If you are thinking of doing this yourself and trying to find a charity to support, I did some investigation and chose wateraid as my potential beneficiary (when I thought I might participate in the blogathon) because potable drinking water is a basic necessity without which it’s hard to do any further development and the organization appears to be doing good environmentally sensitive and sustainable work in this area.

13 July 2005

Wouldn’t you know it I ended up in Bloomsbury where two of the blasts occurred and suddenly it seemed like everywhere I looked were police cordons and other things that reminded me of the bombs. I have put up a few pictures on Flickr that I took using my mobile phone’s lousy camera and added them to the London Bomb Blasts pool there.

3 July 2005
Filed under:Gadgets,Travel,Useful web resources at10:03 am

A friend suggested that someone should make “an ‘eyedropper’ style tool so I can click to select a location and drag the lat/long onto one of my photos to geocode it with the location information.” (In Flickr, please).

I pointed out LazyWeb exists to help dreams like this come true!

6 June 2005
Filed under:Personal,Travel,Useful web resources at5:08 pm

I’ve taken a few pictures of our trip to Geneva and uploaded them here. It’s hard to go wrong when taking pictures of the alps…

Flickr would have been a better place to put them (it offers more flexible organization, easy commenting tools, more storage etc) but I have exceeded the meagre 20Mb a month limit on uploading pictures to their free account. If anyone reading would be willing to donate $25 or a reasonable fraction thereof to buy us a year’s Pro subscription as an unbirthday present, I would be grateful…

18 May 2005

While Skype (which I am using extensively these days) makes it easy to call your Internet-using friends for free you normally have to pay something if you want to call a conventional phone using a voice over IP service (BBC hype notwithstanding). One organization, however, is enabling completely free of charge phoning – the fwdOUT Network. The catch is that you have to be running a Linux-based PBX on your own phone (thus enabling others to share your line) in order to participate.

Free World Dialup (by some of the same people) used to offer free calls to a number of locations around the world to anyone using an IP phone but I guess that wasn’t economically viable and it now offers straight computer to computer telephony….

5 May 2005
Filed under:Personal,Useful web resources at6:28 pm

Just a quick note to mention to any of my friends or fellow academics that read this that I am often logged into Skype these days (now that I have a laptop with built in mic and speakers). For those who don’t know Skype is a mixture of instant message application and Internet telephone). My Skype ID is, unsurprisingly, “DavidBrake”. If I don’t know you please let me know why I should let you connect to me (I set my Skype to “contacts only”).

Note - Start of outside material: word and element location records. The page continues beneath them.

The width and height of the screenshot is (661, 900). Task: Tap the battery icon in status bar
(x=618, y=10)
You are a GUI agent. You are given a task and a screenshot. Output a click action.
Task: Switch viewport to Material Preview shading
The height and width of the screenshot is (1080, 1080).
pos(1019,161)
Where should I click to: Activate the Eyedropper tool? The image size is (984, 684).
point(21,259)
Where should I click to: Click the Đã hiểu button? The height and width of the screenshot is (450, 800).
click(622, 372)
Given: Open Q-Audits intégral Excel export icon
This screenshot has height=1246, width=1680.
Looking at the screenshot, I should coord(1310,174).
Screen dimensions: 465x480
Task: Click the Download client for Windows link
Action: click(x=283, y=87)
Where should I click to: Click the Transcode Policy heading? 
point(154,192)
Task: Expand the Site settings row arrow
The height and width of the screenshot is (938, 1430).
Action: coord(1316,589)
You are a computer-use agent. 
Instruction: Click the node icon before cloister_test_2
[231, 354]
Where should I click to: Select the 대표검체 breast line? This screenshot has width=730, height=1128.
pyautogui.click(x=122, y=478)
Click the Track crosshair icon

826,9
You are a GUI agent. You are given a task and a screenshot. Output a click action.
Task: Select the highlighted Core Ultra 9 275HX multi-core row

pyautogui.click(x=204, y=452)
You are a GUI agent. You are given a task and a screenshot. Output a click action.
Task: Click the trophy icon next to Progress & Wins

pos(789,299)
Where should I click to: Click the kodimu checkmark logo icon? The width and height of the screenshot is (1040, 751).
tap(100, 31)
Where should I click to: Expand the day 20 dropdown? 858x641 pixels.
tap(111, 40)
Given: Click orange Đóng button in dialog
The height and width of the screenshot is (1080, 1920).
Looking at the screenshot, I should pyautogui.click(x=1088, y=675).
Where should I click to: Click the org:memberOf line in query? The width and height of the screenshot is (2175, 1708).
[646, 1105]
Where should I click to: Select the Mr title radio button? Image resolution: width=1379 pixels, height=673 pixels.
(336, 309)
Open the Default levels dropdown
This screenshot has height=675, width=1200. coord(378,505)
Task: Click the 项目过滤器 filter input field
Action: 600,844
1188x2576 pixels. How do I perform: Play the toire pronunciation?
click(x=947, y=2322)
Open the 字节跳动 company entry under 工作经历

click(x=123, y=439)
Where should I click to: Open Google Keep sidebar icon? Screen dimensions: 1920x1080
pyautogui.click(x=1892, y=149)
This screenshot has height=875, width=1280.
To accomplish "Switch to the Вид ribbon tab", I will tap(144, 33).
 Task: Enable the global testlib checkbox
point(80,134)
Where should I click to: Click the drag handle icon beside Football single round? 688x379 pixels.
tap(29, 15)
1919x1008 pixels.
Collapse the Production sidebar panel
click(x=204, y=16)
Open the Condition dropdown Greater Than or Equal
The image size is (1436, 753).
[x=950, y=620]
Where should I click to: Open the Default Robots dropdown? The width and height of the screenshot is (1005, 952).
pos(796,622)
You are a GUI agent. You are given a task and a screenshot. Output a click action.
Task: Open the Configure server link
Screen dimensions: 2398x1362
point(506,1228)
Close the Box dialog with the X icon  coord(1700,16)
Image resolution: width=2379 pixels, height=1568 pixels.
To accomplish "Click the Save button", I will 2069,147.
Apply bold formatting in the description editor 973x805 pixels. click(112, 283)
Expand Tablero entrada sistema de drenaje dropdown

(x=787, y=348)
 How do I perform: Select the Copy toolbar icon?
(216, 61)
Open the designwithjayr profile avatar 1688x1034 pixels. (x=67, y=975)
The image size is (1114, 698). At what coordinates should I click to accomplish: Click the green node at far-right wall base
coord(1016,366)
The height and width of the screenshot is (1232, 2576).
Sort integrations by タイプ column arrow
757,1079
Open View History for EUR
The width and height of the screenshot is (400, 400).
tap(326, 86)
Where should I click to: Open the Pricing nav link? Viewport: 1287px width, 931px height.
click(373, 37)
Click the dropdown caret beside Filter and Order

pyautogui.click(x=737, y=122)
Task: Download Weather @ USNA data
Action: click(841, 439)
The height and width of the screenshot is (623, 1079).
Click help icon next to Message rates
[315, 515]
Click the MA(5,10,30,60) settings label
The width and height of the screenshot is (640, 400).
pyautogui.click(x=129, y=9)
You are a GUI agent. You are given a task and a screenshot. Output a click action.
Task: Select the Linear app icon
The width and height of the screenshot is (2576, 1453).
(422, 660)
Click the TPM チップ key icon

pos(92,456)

Update: That’s “DavidBrake” not “David Brake” as I thought…

21 March 2005

“A home for all your digital media”:http://ourmedia.org/ – for free and forever. A very exciting prospect! See my posting on the LSE group weblog for more details.

13 March 2005

“Eszter Hargittai”:http://www.esztersblog.com/ just suggested I look at Stever Robbins’ column – Tips for Mastering E-mail Overload – which was written in a Harvard Business School alumni publication. It is a very useful compilation of hints and tips. So useful in fact that for a minute I was sure it was cribbed from my own book “Dealing with E-mail”:http://www.well.com/user/derb/dealingwithemail/ or my weblog or something. But on going through it again it seems to be a case of great minds thinking alike. In any case it is well worth taking a look at if you are deluged by email.